Dies ändert sich nun aber. Influencer selbst, aber auch die werbenden Unternehmen erfahren zunehmend leidvoll, dass die bislang oft übliche übergangslose Vermengung von Blog und Werbung mit Kennzeichnungspflichten für Werbung und dem Trennungsgebot kollidiert und rechtlich verfolgt werden kann und von Landesmedienanstalten und Verbänden mittlerweile auch wird.

I. Wo liegen die Probleme?

Häufig ist den noch verhältnismäßig jungen Bloggern nicht klar, welche rechtlichen Schranken es dabei zu beachten gibt. Dies ist auch kein Wunden, denn der Übergang von bloßen redaktionellen Tipps zu kennzeichnungspflichtiger Werbung ist fließend und für den juristischen Laien nicht einfach einzuschätzen. 

Aus diesem Grund haben auch die Landesmedienanstalten einen Leitfaden zur Werbekennzeichnung bei Social-Media-Angeboten erarbeitet um für einen korrekten Umgang mit werblichen Inhalten zu sensibilisieren. Die letzte Aktualisierung erfolgte im November 2018.

Hinter dem Leitfaden steht vereinfacht ausgedrückt das folgende Gebot: Die Trennung und Kennzeichnung von Werbung dient dem Erhalt der Medien- und Meinungsfreiheit, der Unabhängigkeit und Integrität medialer Angebote, der Glaubwürdigkeit und Authentizität der Anbieter und dem Schutz der Nutzer vor Irreführung. Sie ist im Telemediengesetz (TMG) und im Rundfunkstaatsvertrag (RStV) geregelt.
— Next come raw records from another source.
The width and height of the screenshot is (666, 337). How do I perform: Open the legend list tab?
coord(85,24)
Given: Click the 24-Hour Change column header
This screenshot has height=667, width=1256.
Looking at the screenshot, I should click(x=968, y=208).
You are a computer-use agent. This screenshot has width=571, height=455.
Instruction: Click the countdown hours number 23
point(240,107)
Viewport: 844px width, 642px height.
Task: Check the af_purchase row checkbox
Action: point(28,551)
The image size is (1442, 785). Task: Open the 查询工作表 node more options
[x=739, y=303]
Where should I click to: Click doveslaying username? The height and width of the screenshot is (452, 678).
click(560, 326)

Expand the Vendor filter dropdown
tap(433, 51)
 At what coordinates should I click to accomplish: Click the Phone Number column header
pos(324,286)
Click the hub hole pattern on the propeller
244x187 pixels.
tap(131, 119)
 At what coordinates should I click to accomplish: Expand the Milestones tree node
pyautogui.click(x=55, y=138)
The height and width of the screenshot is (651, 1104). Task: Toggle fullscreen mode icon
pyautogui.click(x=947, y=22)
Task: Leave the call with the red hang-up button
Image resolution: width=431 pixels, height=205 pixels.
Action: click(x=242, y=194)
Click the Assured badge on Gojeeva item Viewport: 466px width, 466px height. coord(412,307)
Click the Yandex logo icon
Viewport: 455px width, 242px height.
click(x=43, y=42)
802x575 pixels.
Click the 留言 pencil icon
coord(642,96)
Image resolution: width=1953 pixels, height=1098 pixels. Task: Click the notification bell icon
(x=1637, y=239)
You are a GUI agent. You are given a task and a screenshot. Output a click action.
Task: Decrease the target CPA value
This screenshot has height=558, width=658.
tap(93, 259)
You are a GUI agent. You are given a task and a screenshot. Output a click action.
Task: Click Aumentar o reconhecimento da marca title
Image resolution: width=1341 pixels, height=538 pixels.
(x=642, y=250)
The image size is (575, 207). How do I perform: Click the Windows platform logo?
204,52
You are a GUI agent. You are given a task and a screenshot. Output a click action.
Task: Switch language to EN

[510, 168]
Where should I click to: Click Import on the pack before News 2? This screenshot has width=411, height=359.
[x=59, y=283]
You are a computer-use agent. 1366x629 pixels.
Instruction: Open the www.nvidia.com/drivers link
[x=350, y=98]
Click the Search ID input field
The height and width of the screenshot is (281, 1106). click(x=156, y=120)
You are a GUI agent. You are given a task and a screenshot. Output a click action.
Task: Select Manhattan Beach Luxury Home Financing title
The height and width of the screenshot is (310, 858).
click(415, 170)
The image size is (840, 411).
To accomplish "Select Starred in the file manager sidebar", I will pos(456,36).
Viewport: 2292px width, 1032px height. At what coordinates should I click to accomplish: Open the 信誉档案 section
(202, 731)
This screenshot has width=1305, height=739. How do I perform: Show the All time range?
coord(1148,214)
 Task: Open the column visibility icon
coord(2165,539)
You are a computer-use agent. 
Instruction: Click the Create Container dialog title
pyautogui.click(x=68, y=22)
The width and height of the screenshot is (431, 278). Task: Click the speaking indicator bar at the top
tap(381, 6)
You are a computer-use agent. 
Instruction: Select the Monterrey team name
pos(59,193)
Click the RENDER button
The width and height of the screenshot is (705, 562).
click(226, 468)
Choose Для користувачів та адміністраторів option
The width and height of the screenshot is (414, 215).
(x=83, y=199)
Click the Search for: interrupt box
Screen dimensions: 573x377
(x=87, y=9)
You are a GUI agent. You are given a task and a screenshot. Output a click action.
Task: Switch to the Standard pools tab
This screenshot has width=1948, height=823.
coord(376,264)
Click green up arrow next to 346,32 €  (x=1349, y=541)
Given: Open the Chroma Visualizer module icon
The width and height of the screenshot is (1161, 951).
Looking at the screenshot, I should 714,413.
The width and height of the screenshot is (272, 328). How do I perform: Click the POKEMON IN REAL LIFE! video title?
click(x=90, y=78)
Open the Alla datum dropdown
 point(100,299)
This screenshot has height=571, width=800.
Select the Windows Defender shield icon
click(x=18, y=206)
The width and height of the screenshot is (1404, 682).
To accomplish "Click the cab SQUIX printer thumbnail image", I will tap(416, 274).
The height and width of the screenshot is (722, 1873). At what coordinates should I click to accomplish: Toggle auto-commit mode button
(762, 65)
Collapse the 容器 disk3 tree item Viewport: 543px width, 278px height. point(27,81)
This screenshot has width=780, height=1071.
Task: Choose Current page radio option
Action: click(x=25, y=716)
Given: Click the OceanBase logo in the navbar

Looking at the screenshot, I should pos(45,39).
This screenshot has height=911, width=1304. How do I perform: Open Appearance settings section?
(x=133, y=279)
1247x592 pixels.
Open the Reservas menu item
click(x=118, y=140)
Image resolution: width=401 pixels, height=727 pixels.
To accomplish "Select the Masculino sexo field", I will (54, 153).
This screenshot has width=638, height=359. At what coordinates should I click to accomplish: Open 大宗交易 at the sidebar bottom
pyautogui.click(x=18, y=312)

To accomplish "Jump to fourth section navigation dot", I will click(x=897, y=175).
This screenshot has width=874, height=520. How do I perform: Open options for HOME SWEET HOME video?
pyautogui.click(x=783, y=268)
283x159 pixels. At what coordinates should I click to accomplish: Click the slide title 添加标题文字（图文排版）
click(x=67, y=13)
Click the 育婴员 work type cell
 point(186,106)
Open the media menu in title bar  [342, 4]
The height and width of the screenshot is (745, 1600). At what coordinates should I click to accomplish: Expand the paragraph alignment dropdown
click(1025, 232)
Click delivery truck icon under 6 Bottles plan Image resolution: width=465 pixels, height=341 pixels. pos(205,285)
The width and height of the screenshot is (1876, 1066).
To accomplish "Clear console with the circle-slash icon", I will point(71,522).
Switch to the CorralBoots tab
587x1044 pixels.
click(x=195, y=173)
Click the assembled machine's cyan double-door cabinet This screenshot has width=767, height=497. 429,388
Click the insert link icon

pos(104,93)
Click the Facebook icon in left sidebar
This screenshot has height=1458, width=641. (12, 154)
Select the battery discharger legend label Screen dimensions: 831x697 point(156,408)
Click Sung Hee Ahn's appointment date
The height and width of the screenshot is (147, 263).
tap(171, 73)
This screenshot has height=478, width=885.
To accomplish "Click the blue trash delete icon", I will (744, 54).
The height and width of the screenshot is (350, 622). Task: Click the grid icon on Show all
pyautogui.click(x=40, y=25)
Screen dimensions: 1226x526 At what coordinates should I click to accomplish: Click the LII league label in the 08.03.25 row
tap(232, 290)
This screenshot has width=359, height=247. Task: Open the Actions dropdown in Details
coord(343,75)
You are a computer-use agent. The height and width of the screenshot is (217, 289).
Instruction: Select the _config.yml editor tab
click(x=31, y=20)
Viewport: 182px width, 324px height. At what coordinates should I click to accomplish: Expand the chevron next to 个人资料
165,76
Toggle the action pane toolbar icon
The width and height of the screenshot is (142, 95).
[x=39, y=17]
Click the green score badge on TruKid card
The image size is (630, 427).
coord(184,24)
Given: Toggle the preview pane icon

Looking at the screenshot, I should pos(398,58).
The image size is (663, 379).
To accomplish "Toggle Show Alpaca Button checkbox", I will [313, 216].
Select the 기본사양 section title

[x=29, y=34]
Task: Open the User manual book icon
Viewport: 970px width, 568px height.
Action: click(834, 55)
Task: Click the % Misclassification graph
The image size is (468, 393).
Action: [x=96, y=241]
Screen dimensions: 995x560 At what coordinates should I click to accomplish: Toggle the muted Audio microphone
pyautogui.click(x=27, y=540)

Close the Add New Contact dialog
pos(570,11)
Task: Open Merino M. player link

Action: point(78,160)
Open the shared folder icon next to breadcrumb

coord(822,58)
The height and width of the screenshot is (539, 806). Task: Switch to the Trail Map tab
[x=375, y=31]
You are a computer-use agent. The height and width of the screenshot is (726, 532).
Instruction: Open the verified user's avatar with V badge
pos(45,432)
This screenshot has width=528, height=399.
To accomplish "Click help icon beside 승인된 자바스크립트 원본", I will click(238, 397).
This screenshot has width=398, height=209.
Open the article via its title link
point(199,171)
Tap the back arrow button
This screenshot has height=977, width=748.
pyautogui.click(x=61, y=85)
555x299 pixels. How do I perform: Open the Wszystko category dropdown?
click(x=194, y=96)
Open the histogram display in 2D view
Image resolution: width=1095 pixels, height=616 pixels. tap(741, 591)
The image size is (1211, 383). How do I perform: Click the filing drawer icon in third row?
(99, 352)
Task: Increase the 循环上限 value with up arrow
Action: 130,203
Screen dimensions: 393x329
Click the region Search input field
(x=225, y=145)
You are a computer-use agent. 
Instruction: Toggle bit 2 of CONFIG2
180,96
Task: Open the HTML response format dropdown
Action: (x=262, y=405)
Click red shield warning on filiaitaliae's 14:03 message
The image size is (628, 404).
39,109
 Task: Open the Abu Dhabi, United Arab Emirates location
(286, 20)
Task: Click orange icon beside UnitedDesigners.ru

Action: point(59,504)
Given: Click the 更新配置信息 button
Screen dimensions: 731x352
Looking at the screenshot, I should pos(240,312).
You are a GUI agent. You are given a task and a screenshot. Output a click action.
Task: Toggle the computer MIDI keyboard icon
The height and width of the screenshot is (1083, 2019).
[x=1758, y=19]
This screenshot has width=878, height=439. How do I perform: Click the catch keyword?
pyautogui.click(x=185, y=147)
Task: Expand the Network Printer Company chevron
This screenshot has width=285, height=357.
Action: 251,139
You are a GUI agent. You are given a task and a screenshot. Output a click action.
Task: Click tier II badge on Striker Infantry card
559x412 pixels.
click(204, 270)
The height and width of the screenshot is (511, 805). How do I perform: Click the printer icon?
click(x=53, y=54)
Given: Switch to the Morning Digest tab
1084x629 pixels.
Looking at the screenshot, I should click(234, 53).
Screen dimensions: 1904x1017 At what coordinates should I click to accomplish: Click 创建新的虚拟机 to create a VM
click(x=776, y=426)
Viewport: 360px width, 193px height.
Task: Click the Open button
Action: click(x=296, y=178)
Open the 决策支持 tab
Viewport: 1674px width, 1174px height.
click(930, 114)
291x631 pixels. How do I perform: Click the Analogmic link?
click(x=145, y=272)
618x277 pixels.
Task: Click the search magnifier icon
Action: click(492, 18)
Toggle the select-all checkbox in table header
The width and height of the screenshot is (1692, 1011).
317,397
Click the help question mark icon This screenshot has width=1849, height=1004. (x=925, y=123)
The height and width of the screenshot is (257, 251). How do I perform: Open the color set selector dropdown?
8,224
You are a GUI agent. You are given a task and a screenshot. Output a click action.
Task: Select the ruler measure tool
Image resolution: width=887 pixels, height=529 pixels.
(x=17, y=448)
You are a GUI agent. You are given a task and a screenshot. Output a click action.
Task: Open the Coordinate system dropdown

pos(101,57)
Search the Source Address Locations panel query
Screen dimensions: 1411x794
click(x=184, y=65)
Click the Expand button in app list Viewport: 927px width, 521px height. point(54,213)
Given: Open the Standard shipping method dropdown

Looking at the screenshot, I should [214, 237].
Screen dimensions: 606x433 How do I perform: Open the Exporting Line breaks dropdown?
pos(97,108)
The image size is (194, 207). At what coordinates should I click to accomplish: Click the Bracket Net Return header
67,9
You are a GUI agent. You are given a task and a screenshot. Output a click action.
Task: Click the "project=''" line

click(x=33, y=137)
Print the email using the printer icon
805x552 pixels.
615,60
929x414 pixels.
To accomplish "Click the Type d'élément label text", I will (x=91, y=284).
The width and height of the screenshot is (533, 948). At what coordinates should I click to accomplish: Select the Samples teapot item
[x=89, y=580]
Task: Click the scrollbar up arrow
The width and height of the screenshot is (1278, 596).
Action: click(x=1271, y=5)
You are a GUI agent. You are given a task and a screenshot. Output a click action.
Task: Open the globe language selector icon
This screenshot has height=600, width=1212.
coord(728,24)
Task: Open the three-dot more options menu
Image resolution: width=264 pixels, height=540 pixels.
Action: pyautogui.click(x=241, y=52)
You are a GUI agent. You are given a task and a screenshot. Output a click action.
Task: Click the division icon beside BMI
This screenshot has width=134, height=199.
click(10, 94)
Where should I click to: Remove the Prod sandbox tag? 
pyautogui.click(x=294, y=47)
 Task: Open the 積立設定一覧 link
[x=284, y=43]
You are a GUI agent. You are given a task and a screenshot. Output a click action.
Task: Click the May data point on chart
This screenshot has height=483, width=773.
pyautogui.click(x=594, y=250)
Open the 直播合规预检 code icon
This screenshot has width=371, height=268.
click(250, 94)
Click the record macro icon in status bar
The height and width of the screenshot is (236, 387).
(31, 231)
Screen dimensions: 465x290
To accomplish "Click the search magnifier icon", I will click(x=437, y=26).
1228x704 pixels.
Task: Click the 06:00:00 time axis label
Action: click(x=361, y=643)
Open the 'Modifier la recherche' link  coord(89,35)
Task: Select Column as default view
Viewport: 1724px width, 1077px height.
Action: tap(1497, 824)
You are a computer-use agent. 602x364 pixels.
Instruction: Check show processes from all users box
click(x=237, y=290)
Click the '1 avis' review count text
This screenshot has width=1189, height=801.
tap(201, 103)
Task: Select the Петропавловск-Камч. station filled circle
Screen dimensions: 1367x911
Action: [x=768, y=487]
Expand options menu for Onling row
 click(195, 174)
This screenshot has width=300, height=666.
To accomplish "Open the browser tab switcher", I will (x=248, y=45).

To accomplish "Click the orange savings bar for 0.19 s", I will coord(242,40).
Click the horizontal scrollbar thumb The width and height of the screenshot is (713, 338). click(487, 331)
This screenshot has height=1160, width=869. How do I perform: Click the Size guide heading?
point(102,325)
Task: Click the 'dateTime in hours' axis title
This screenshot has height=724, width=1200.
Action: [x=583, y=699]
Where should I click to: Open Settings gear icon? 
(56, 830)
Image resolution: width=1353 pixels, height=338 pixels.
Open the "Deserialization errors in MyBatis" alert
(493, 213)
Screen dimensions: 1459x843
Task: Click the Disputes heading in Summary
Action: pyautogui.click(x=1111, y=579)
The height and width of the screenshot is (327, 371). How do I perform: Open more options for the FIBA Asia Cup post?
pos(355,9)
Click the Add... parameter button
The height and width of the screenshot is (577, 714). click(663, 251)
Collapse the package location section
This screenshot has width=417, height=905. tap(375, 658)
Leidvolle Erfahrung musste als einer der ersten der YouTuber Flying Uwe machen. Er wurde von der Medienanstalt Hamburg/Schleswig-Holstein wegen Verstoßes gegen die Werbebestimmungen des RStV abgemahnt wurde, weil einzelne werbliche Videos seines YouTube-Kanals nicht als Werbung gekennzeichnet waren und musst deshalb wegen Schleichwerbung 10.500,00 EUR Bußgeld zahlen. 

Ein weiteres, diesmal kleineres, Bußgeld in Höhe von 1.050,00 EUR wurde Ende 2017 gegen den Blogger ApoRed von der Landesmedienanstalt festgesetzt, weil er auf seinem YouTube-Kanal kein ordnungsgemäßes Impressum vorhielt.

Aber nicht nur die Landesmedienanstalten „kümmern“ sich vermehrt um diese Fälle Mit zwei obergerichtlichen Entscheidungen zur ungenügenden Kennzeichnung von Werbung durch Influencer im Jahr 2017 erreicht das Thema über das Lauterkeitsrecht erstmals auch die werbenden Unternehmen selbst. 

Des Weiteren steht demnächst wohl die Entscheidung des Landgericht München in Sachen Cathy Hummels bevor und damit verbunden die Frage, ob die Fußballergattin auf ihrem Instagram-Account Werbung für Firmen gemacht haben, ohne diese als solche zu kennzeichnen

Neben dem Fall Cathy Hummels ist ein weiteres prominentes Influencer-Verfahren vor deutschen Gerichten anhängig: Das Landgericht Karlsruhe will am 21. März 2019 sein Urteil im Fall Pamela Reif verkünden.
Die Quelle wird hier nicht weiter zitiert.